= Steve Konopka =

American football player (born 1976)

Steve Konopka (born May 12, 1976) is a former tight end/defensive tackle in the Arena Football League.

==High school years==
Konopka attended Conard High School in West Hartford, Connecticut, where he was a two-time All-State selection. He recorded 25 sacks and 189 tackles in 28 games in his career, including 12 sacks and 63 tackles as a senior. Konopka was offered a scholarship to UConn, but it was withdrawn due to academic reasons.

==College career==
Konopka played college football at Central Connecticut State University, where he was a three-time All-Northeast Conference (NEC) selection. As a senior, he was named the NEC Defensive Player of the Year after recording a conference-leading 12 sacks, despite missing three games. He also broke the school record for sacks in a game, recording five in a win over Saint Francis. In another win over St. John's, he tallied four sacks, an interception, and a blocked field goal. However, an ankle injury prevented him from playing in any senior all-star games.

==Professional career==
Konopka was projected to be a third- or fourth-round draft pick. After going undrafted in the 1999 NFL draft, he signed a three-year deal with the New York Giants, a team he had worked out with multiple times. However, Konopka was cut that August after sustaining a hamstring injury.

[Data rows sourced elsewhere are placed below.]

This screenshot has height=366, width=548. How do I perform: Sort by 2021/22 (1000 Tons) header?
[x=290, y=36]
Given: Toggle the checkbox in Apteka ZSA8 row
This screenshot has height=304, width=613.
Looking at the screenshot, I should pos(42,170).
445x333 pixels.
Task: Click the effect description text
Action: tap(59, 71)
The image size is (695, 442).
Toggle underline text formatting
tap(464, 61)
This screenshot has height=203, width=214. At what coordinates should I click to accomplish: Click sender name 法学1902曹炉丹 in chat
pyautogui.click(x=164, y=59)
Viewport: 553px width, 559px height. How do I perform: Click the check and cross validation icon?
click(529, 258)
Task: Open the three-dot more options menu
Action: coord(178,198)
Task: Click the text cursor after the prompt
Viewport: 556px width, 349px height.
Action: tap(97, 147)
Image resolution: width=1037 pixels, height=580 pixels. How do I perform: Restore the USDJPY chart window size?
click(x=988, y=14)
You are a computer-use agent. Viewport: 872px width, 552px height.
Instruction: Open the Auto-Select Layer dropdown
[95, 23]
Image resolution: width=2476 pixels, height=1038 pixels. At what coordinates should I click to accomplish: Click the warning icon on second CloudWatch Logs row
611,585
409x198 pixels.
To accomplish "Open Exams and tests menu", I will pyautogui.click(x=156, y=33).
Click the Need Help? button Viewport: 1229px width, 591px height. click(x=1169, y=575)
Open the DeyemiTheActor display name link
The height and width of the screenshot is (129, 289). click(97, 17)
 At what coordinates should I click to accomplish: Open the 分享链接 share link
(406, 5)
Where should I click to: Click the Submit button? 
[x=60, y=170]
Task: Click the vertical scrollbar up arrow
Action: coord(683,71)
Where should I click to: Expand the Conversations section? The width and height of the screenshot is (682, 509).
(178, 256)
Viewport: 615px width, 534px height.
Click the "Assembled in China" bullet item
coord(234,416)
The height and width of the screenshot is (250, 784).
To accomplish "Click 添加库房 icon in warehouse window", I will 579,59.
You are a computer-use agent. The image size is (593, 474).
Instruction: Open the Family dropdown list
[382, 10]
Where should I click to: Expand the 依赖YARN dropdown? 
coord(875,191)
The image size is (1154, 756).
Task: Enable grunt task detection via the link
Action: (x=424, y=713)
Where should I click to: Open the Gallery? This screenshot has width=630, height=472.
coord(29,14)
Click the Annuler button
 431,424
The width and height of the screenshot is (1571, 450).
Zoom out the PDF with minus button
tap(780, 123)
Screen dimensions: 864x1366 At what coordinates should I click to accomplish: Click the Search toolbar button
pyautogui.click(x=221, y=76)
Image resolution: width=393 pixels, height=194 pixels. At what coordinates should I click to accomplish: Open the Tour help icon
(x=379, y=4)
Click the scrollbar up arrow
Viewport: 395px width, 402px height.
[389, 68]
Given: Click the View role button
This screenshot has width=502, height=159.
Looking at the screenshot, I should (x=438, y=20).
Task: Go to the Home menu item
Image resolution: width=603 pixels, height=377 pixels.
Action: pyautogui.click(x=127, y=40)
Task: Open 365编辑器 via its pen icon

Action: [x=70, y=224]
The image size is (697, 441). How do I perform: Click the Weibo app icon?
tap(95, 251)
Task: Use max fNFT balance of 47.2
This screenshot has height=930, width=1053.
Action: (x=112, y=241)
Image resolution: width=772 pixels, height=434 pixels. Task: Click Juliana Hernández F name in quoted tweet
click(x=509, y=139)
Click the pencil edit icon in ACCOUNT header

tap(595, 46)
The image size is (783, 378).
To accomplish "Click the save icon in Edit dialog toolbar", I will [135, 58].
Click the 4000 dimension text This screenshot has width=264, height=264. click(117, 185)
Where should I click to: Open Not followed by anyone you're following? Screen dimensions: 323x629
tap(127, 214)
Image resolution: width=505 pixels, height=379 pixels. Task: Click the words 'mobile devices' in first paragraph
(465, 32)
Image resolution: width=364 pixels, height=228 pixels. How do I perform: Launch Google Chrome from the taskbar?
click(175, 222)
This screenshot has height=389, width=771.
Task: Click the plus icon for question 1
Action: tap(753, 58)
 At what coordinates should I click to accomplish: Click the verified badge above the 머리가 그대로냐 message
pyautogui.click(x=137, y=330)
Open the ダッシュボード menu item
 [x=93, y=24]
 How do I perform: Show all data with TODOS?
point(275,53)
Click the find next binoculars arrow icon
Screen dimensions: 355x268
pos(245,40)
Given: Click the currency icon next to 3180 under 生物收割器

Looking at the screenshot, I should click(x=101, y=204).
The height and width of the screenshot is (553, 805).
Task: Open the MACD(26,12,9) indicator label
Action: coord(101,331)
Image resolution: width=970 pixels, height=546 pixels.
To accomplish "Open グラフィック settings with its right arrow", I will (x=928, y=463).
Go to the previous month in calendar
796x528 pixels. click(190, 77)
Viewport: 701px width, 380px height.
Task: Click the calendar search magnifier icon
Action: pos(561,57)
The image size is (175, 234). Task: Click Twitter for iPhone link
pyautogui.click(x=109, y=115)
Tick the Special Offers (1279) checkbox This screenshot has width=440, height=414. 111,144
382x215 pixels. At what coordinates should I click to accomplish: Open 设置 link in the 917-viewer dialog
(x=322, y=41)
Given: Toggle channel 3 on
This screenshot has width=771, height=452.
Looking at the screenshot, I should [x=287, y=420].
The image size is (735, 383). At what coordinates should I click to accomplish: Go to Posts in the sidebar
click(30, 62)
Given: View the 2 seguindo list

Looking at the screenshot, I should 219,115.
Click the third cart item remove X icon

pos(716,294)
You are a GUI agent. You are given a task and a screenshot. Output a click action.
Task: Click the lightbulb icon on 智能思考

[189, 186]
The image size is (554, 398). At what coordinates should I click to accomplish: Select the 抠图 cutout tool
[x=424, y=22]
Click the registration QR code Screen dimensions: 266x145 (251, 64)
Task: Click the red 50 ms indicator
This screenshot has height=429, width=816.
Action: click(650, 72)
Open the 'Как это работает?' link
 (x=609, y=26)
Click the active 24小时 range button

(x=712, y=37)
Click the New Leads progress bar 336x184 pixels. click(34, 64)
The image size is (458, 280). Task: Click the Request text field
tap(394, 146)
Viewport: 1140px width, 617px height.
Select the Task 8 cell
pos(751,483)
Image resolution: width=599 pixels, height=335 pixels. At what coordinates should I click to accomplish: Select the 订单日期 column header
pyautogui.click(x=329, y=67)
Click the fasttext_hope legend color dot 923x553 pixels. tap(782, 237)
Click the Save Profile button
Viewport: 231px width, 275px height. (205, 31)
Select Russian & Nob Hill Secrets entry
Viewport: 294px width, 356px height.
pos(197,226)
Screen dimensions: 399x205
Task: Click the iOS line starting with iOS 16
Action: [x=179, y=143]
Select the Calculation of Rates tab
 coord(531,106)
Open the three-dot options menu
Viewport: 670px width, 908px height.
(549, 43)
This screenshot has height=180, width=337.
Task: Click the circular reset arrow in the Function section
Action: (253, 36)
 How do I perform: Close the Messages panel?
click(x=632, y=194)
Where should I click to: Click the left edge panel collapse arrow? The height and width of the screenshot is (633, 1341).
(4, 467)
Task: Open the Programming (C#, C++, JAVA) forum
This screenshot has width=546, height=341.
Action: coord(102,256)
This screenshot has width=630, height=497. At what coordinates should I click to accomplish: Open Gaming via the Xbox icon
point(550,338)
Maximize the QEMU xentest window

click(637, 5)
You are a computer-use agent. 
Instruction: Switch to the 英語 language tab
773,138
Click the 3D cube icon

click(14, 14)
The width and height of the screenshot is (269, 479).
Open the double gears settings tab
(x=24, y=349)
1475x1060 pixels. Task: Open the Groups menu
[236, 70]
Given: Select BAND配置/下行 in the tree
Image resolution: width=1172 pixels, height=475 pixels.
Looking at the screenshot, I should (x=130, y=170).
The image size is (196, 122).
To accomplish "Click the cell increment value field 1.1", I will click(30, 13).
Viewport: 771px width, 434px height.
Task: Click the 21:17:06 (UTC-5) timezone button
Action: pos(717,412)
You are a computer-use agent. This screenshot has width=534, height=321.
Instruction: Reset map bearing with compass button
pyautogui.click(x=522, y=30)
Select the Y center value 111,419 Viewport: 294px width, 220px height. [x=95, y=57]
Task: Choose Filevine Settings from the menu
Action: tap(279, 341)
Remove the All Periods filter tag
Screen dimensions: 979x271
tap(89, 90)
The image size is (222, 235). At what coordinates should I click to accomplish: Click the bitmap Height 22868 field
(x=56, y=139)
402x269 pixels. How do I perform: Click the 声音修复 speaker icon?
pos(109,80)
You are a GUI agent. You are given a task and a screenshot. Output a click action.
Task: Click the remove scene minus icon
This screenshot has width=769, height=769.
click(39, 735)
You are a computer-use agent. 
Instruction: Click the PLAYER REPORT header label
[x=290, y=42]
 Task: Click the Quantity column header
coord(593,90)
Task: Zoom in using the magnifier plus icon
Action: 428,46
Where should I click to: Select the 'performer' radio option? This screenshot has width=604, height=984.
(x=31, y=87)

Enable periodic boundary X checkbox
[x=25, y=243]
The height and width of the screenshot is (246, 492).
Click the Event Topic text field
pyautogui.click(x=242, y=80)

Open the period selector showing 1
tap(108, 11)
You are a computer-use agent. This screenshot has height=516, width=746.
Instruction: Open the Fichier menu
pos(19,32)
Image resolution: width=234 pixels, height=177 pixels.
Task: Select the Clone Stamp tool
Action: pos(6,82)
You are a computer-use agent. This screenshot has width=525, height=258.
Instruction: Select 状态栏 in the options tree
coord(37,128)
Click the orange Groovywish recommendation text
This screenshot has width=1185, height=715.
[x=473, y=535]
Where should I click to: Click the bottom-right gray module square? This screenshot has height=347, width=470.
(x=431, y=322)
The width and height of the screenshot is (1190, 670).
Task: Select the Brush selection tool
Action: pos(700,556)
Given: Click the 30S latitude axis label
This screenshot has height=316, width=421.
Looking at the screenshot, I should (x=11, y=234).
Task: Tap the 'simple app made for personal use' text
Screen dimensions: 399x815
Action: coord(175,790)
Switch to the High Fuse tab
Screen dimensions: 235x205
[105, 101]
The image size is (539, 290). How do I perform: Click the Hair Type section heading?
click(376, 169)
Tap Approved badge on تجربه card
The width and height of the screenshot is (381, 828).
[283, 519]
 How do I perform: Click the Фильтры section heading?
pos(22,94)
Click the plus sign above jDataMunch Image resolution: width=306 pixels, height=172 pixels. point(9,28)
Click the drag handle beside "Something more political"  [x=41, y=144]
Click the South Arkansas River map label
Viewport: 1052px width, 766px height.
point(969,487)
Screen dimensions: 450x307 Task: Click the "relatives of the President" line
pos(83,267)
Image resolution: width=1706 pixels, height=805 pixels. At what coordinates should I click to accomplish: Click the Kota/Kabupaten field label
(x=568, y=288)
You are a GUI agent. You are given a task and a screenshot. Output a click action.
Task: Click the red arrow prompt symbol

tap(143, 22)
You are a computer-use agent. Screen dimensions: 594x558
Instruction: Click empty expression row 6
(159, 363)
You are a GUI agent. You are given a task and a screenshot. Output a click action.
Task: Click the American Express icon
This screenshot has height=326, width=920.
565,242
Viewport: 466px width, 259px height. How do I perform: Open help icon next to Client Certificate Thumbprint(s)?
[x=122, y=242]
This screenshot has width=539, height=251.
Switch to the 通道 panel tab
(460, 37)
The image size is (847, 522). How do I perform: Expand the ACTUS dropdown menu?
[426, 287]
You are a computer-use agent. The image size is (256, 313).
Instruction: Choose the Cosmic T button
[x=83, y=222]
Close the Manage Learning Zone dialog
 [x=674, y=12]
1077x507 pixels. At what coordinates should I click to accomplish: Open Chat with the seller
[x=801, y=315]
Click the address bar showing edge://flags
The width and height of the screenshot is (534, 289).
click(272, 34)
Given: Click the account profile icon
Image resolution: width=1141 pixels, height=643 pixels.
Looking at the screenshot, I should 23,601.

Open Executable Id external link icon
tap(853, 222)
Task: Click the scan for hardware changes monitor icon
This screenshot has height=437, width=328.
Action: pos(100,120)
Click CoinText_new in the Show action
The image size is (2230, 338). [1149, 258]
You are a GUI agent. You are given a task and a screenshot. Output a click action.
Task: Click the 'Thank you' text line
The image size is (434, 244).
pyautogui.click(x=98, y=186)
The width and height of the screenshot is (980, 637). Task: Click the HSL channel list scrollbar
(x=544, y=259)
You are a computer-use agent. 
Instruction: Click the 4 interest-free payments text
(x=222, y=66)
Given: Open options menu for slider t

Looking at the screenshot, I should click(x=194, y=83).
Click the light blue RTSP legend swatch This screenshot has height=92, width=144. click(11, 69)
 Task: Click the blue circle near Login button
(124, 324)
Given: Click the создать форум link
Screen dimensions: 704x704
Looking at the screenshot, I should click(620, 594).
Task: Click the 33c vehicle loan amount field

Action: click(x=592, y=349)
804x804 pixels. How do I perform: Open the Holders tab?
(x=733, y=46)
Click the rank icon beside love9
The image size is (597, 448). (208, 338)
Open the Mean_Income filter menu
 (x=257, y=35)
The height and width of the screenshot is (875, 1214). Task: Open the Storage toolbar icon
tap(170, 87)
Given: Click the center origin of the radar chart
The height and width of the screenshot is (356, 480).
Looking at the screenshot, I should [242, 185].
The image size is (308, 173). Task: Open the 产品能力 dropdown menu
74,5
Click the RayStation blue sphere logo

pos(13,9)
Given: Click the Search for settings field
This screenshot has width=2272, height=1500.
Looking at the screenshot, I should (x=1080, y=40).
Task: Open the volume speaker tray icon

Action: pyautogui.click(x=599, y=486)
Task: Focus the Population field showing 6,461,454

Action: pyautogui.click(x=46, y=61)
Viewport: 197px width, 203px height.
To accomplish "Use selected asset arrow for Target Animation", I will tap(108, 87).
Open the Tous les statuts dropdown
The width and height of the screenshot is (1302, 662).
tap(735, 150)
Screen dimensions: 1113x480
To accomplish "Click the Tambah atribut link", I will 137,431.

Konopka was invited to join the New England Sea Wolves of the Arena Football League in 2000 during the second week of their training camp, transitioning to the fullback position. He recorded one sack, one pass deflection, and one reception in the final preseason game against the Carolina Cobras and earned a spot on the final 30-man roster. However, Konopka suffered an injury in the preseason which he aggravated in the season opener, forcing him to miss nine games after undergoing rotator cuff surgery.

Konopka later played with the Las Vegas Gladiators from 2003 to 2006.

On October 3, 2006, he signed with the Utah Blaze.